- Polecenie -
Przepisz słowo w słowo fragment tekstu o nagraniach z akcji ratowniczej na S8, który zaczyna się od słów zawierających „Posłuchaj fragmentów nagrań”, a kończy na „pograniczu dwóch województw.”.

- Wybrany tekst -
Łódzkie pogotowie o nagraniach z S8: to manipulacja

Pogotowie odpowiada na zarzuty FALCK
Pogotowie odpowiada na zarzuty FALCK
TVN24 Łódź
Pogotowie w Łodzi odpowiada na zarzuty FALCKTVN24 Łódź

- To straszne, że ktoś korzysta z tragedii tylko po to, żeby nas zaatakować. To manipulacja - tak dyrektor łódzkiego pogotowia ocenia opublikowane fragmenty nagrań rozmów dyspozytorów pogotowia ratunkowego w Łodzi, Rawie Mazowieckiej i Grodzisku Mazowieckim oraz Centrum Powiadamiania Ratunkowego w Łodzi. Ich treść może wywołać wrażenie, że akcja ratownicza była prowadzona chaotycznie.

Do mediów przedostały się nagrania, z których wyłania się chaotyczny obraz przeprowadzania akcji ratowniczej po karambolu, do którego doszło w minioną sobotę na drodze ekspresowej S8. Z nieoficjalnych informacji portalu tvn24.pl wynika, że zmontowane nagrania dziennikarzom udostępniła firma Falck, która odpowiada m.in. za pracę karetek w Żyrardowie. Sama firma temu zaprzecza.

Z treści nagrań wynika m.in. że dyspozytor z Łodzi (pracownik łódzkiego pogotowia) wycofał wezwaną wcześniej karetkę z Żyrardowa. Po upływie kilkudziesięciu minut miał stwierdzić, że jednak wsparcie jest potrzebne.

Posłuchaj fragmentów nagrań z akcji ratowniczej na S8

Chaos podczas akcji ratunkowej na S8? Rozmowy dyspozytorów
Chaos podczas akcji ratunkowej na S8? Rozmowy dyspozytorówtvn24

- Nagrania są zmanipulowane. Dokładnie przeanalizowaliśmy sytuację i nie mamy nic do zarzucenia dyspozytorowi - informuje tvn24.pl Bogusław Tyka, dyrektor łódzkiego pogotowia.

Tyka zapewnia, że dyspozytorowi "należy się nagroda i podziękowanie", bo sprawnie skoordynował pracę na pograniczu dwóch województw.

Zapis wyszukiwania słów i elementów
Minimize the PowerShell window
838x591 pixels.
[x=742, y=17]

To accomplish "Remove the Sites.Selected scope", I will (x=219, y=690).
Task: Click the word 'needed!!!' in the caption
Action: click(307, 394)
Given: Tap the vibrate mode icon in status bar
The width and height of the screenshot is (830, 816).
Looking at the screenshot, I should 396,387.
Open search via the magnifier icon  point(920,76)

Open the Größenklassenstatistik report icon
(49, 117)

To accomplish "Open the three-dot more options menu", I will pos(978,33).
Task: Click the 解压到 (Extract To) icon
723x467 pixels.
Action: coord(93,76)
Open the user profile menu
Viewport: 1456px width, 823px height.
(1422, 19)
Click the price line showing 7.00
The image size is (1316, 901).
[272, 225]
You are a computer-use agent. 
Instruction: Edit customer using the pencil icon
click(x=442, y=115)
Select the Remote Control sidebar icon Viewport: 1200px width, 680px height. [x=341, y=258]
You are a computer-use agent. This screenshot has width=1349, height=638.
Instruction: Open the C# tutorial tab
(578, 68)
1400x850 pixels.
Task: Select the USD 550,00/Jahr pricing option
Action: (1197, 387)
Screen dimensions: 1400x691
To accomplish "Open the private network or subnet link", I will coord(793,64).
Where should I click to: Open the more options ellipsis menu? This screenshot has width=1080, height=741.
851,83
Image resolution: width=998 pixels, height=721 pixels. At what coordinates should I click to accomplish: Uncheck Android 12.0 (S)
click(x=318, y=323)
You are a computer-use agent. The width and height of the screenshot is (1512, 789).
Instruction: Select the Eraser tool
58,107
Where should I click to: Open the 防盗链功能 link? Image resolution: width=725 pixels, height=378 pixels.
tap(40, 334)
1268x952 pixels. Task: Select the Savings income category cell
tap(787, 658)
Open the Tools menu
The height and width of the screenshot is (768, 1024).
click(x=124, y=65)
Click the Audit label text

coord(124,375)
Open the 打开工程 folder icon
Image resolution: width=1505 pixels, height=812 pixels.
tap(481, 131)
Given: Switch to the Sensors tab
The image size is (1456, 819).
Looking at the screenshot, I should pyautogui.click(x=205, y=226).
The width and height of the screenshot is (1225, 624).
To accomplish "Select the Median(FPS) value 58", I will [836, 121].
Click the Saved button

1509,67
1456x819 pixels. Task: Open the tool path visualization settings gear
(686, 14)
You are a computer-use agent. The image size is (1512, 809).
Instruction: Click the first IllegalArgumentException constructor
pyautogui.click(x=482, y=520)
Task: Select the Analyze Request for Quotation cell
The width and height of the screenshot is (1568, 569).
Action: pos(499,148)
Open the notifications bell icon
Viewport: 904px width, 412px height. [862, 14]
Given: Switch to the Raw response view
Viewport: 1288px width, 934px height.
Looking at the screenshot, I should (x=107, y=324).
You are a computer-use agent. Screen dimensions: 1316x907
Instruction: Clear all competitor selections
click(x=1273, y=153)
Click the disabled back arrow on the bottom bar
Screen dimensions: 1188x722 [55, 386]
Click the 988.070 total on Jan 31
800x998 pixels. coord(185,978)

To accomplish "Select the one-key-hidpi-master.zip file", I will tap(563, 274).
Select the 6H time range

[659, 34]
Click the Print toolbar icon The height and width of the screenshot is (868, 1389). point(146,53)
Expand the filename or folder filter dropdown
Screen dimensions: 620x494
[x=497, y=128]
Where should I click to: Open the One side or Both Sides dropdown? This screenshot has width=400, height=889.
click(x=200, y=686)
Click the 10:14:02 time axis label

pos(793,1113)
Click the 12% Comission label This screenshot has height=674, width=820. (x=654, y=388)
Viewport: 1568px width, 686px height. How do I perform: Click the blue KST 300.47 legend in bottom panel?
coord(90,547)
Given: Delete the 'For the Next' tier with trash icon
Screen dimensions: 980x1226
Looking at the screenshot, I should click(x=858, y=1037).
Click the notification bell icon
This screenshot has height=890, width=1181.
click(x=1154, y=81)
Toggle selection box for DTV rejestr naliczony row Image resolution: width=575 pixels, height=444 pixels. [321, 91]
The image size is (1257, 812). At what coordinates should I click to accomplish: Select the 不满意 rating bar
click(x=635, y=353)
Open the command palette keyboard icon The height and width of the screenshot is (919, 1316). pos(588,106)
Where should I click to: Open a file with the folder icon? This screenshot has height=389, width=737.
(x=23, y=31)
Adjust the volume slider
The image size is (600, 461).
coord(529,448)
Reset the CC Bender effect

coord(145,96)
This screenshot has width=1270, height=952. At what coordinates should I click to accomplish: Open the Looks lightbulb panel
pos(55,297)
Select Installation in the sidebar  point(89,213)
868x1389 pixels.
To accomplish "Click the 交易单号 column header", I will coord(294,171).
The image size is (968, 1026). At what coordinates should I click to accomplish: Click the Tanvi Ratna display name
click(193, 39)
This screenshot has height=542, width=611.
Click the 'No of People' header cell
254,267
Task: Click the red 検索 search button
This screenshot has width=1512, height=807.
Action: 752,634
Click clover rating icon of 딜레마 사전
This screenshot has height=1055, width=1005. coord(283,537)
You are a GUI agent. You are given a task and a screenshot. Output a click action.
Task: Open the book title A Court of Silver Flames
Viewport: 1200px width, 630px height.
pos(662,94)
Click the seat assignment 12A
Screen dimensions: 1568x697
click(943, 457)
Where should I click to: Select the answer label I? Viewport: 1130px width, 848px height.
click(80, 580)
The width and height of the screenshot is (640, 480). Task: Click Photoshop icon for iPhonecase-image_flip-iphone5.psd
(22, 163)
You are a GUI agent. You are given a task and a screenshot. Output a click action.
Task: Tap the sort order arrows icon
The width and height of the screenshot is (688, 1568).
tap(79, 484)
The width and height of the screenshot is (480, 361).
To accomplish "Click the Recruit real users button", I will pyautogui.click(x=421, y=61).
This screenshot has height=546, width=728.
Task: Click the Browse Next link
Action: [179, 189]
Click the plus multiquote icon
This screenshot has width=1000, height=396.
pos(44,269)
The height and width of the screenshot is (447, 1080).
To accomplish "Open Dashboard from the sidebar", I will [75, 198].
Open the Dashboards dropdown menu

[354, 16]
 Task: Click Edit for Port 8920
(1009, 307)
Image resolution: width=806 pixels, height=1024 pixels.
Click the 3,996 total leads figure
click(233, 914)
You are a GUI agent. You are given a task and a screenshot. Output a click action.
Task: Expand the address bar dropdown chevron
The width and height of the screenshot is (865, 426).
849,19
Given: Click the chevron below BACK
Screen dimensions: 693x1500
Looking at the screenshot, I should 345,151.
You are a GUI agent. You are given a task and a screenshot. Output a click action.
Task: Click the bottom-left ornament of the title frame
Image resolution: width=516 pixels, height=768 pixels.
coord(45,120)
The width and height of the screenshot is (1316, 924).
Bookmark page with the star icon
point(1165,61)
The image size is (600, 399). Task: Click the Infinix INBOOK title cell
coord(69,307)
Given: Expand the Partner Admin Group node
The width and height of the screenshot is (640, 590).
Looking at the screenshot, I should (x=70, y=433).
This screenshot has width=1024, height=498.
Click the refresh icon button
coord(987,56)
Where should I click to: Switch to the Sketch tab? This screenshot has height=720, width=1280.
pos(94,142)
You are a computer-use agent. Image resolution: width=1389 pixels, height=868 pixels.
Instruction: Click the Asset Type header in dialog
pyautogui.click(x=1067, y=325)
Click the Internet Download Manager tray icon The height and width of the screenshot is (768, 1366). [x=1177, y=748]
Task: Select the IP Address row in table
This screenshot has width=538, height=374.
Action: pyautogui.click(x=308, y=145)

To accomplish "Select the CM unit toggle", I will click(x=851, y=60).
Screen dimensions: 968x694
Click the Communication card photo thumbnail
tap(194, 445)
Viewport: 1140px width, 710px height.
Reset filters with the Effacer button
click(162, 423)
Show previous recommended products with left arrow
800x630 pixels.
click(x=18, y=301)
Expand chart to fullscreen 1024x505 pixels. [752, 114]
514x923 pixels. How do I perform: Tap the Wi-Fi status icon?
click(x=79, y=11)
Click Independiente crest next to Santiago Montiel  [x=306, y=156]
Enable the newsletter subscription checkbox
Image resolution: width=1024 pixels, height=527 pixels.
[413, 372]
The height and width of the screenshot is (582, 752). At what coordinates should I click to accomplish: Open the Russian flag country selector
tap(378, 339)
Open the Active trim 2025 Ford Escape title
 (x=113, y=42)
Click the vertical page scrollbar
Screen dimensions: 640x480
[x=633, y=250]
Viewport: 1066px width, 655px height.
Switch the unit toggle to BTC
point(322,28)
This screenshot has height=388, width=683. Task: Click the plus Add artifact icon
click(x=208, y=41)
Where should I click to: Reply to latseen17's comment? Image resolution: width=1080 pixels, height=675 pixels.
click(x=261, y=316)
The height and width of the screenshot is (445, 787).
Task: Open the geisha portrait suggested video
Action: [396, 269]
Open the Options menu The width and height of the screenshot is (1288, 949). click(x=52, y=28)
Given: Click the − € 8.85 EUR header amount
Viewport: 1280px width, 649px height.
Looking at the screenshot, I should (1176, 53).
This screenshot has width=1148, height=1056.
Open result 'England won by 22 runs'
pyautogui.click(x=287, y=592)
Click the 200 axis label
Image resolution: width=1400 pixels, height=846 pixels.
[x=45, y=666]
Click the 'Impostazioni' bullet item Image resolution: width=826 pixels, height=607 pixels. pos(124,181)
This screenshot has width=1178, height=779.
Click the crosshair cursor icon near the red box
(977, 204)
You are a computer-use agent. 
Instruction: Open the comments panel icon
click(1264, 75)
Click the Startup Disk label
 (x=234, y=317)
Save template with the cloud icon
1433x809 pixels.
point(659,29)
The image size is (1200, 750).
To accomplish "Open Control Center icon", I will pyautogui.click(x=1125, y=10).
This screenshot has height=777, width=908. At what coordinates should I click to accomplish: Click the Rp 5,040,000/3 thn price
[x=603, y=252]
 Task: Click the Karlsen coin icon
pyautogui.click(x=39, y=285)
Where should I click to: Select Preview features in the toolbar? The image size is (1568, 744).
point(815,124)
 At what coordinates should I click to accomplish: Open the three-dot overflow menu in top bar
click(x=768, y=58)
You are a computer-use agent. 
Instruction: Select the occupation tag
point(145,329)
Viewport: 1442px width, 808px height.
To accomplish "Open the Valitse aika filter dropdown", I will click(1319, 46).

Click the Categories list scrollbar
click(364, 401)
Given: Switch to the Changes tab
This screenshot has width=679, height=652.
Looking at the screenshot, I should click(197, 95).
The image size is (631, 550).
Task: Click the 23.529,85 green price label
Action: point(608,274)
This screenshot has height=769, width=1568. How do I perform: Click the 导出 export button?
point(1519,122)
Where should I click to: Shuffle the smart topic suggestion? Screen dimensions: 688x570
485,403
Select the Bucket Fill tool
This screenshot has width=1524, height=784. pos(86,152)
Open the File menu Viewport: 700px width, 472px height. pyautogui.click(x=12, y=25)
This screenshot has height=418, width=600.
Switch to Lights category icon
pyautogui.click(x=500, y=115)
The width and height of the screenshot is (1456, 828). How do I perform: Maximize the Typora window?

- Odpowiedź -
Posłuchaj fragmentów nagrań z akcji ratowniczej na S8

Chaos podczas akcji ratunkowej na S8? Rozmowy dyspozytorów
Chaos podczas akcji ratunkowej na S8? Rozmowy dyspozytorówtvn24

- Nagrania są zmanipulowane. Dokładnie przeanalizowaliśmy sytuację i nie mamy nic do zarzucenia dyspozytorowi - informuje tvn24.pl Bogusław Tyka, dyrektor łódzkiego pogotowia.

Tyka zapewnia, że dyspozytorowi "należy się nagroda i podziękowanie", bo sprawnie skoordynował pracę na pograniczu dwóch województw.